In a way, yes, that’s pretty much all there is. Few of the famous steakeries will admit it, but cheesesteaks are pretty much all the same: a long roll, low-grade beef, and some cheese. It’s not a delicacy, and there’s nothing Philly-centric about the ingredients (unlike, say, Maine lobster.) Anyone, anywhere, can make a passable cheesesteak. What distinguishes the great from the mediocre is context. There’s a reason we’ve adopted the cheesesteak as the official sandwich in Philly, and it’s not because it’s the best we’ve got to offer—not anymore—but because to eat a true Philly cheesesteak is to understand Philadelphia itself.
“On my first day working at the steak shop, a coworker taught me to chop the meat so finely I could snort it.”
I’m going to walk you through the five most important factors in an ideal cheesesteak experience.

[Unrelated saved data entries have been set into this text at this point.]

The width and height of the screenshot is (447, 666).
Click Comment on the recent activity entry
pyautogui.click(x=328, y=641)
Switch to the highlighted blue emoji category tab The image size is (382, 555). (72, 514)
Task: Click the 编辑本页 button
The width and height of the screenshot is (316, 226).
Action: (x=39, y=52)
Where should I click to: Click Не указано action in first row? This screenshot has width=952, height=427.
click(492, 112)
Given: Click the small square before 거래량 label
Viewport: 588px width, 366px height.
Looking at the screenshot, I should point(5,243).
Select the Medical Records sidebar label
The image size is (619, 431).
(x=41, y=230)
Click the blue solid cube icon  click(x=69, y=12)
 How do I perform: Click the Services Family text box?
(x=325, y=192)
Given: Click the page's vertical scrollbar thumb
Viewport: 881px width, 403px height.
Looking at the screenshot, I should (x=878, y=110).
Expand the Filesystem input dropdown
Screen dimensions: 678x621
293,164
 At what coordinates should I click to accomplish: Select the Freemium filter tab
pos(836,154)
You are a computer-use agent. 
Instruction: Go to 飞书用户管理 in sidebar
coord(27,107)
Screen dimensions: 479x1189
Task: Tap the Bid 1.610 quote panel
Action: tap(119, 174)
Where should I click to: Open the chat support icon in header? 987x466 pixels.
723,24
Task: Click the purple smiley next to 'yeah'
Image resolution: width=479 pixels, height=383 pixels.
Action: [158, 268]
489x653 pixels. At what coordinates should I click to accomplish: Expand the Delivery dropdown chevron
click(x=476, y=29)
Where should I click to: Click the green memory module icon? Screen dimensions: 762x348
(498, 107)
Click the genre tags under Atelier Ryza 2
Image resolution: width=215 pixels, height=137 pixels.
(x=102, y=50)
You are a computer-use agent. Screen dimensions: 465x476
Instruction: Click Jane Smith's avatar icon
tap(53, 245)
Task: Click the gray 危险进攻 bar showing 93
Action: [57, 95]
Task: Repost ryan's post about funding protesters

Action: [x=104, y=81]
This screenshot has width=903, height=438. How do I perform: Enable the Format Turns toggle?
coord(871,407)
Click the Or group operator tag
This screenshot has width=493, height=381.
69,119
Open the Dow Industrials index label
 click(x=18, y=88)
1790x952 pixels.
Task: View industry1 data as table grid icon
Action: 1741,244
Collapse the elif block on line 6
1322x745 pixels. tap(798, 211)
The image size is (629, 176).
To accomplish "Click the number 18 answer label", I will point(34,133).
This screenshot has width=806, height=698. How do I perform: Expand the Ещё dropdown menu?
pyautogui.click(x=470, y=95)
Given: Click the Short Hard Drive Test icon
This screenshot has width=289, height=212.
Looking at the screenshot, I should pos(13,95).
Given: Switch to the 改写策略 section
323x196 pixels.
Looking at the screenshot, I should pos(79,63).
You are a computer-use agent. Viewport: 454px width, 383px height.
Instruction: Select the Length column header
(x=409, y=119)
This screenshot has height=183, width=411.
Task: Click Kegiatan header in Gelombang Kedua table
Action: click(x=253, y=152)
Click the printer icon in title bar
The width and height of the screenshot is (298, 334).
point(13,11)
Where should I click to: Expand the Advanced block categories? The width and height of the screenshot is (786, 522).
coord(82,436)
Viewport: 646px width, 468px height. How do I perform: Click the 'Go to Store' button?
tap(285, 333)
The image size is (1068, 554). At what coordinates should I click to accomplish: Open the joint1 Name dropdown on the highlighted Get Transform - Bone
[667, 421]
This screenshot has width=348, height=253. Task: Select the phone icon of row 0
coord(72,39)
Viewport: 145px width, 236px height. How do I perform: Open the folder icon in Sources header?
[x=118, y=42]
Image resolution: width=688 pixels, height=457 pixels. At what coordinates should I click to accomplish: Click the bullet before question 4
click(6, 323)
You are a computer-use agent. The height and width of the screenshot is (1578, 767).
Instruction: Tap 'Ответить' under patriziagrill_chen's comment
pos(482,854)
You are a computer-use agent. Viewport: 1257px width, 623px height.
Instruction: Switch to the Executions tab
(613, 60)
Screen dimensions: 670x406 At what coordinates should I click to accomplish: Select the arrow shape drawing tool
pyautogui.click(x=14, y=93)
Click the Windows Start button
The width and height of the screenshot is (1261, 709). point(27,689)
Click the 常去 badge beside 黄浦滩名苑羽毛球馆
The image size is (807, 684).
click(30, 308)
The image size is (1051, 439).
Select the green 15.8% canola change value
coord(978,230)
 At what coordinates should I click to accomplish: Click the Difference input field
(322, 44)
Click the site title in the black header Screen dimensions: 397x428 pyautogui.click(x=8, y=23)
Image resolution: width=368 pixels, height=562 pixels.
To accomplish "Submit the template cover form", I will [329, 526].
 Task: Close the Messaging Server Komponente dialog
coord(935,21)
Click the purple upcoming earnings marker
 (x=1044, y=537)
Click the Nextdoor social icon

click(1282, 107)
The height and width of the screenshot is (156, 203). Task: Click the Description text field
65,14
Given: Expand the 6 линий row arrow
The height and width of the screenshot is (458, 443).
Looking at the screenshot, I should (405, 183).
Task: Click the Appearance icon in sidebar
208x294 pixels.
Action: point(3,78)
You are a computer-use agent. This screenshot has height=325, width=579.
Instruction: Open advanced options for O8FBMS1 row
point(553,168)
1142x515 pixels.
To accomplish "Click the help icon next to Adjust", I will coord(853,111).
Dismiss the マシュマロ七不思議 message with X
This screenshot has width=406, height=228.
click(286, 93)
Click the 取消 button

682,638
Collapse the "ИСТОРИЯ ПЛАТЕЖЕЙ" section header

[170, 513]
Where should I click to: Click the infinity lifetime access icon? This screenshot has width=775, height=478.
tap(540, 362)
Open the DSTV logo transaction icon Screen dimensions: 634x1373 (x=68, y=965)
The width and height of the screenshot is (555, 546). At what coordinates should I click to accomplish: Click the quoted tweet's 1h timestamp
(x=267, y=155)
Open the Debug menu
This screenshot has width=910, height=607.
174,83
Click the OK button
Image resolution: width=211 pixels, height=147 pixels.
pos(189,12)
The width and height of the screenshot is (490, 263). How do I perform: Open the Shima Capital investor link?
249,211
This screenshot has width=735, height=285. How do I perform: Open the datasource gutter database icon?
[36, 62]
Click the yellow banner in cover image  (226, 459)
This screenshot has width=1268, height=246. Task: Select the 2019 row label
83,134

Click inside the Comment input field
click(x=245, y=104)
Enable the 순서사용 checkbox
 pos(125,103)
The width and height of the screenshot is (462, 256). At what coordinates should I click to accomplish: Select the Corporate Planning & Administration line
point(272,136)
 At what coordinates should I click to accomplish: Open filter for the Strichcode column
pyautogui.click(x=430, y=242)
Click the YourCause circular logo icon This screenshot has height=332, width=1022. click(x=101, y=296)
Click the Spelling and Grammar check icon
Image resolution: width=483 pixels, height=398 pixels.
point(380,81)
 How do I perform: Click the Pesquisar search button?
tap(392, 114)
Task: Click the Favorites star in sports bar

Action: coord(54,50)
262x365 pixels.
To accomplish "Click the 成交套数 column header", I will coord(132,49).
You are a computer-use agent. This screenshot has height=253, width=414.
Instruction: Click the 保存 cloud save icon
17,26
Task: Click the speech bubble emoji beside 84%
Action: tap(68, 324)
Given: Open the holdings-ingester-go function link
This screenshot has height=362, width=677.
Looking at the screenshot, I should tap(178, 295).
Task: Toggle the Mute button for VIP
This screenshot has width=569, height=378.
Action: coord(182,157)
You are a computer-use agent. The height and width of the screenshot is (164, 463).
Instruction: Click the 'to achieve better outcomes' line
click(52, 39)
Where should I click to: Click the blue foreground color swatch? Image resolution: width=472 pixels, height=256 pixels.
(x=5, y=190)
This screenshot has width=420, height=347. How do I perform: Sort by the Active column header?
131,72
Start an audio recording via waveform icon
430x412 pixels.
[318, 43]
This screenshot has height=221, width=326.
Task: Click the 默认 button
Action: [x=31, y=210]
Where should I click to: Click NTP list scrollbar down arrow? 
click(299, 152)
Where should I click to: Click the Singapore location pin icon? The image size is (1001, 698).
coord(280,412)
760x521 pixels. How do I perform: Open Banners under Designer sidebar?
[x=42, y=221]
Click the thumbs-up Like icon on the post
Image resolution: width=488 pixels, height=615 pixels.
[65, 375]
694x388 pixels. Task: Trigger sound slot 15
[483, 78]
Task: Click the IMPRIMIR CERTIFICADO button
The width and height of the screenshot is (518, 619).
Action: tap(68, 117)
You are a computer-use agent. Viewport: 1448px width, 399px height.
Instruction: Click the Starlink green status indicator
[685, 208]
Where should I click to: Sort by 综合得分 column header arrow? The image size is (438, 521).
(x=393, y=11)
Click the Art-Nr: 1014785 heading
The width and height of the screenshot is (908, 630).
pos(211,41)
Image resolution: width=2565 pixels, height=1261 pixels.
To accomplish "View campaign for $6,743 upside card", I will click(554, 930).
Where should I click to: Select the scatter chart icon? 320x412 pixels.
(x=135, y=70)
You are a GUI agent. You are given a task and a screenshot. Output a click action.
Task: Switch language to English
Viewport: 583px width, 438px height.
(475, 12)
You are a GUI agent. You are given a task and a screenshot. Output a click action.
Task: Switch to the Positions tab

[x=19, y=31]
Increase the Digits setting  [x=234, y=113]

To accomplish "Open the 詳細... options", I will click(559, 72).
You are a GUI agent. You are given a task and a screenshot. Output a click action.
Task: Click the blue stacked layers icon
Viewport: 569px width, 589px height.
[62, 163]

But first, I should establish my credentials: except for two years, I’ve lived in or near Philadelphia my whole life; my dad made cheesesteaks for a decade, and I made them for a half-decade; and for much of my life, I was fat.
Even with a simple recipe, there is a fair amount of debate re: the right way to make a steak. The most frequently debated point: Cheez Whiz vs. actual cheese. The primary issue with Whiz is that the whole concept of the orangey, laboratory-created cheese-like gooiness is objectively revolting, particularly when you see it applied to the sandwich via the culinary version of a putty knife. To view the months-old fortress of Whiz cans in the back of a steak shop and still order it is to consciously choose non-food over food, a difficult decision to justify in any situation. When it comes to cheese, the only acceptable options are American and provolone.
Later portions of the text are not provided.